Frankie: plan that people get monkeys they want, or go through gallery?
Answer: would be fantastic if could work out what people are using them for and suggest ones appropriate to people doing particular kinds of searches, rather than having to go to a gallery.

Tim Berners-Lee at TED on 'database hugging' and linked data

This TED talk by Tim Berners-Lee: The next Web of open, linked data is worth watching if you've been 'wondering whatever happened to the semantic web?', or what this 'linked data' is about all.

I've put some notes below – I was transcribing it for myself and thought I might as well share it. It's only a selection of the talk and I haven't tidied it because they're not my words to edit.

Why is linked data important?

Making the world run better by making this data available.
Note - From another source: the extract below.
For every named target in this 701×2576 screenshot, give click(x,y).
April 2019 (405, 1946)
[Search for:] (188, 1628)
If you know about some data in some government department you often find that, these people, they're very tempted to keep it, to hug your database, you don't want to let it go until you've made a beautiful website for it. … Who am I to say "don't make a website…" make a beautiful website, but first, give us the unadulterated data. Give us the raw data now.

You have no idea, the number of excuses people come up with to hang onto their data and not give it to you, even though you've paid for it.
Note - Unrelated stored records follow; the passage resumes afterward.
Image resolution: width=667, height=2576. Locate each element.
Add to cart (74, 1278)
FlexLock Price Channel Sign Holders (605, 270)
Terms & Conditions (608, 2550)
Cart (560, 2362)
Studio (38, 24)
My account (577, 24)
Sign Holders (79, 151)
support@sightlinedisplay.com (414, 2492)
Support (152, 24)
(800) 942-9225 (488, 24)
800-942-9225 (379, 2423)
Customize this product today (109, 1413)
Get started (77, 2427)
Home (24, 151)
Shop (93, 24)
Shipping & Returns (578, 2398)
Communicating science over the web… the people who are going to solve those are scientists, they have half-formed ideas in their head, but a lot of the state of knowledge of the human race at the moment is in database, currently not sharing. Alzheimer's scientists … the power of being able ask questions which bridge across different disciplines is really a complete sea-change, it's very, very important. Scientists are totally stymied at the moment, the power of the data that other scientists have collected is locked up, and we need to get it unlocked so we can tackle those huge problems. if I go on like this you'll think [all data from] huge institutions but it's not. [Social networking is data.]

Linked data is about people doing their bit to produce their bit, and it all connecting. That's how linked data works. … You do your bit, everybody else does theirs. You may not have much data yourself, to put on there, but you know to demand it.

It's not just about the number of places where data comes. It's about connecting it together. When you connect it together you get this power… out of it. It'll only really pay off when everybody else has done it. It's called Linked Data, I want you to make it, I want you to demand it.

User-generated mashups in natural language?

In case you missed it elsewhere, check out Mozilla Lab's video and blog post on Introducing Ubiquity – 'An experiment into connecting the Web with language'.

It's a framework that brings together lots of the bits of functionality that are available with browser extensions and bookmarklets and lets the user run them with natural language commands. One of the goals is to "enable on-demand, user-generated mashups with existing open Web APIs. (In other words, allowing everyone–not just Web developers–to remix the Web so it fits their needs, no matter what page they are on, or what they are doing.)".

It's a long way from being ubiquitous, but it does show that it's increasingly worth publishing your data in re-usable formats. They show an example of address being picked up from microformats in apartment listings and mapped for the user – that kind of mashup was possible before and they're a huge step forward in themselves, but how many users have the skills and time to do it? Being able to use natural language to pull together and use data could bring mash-ups to the general public in a massive way.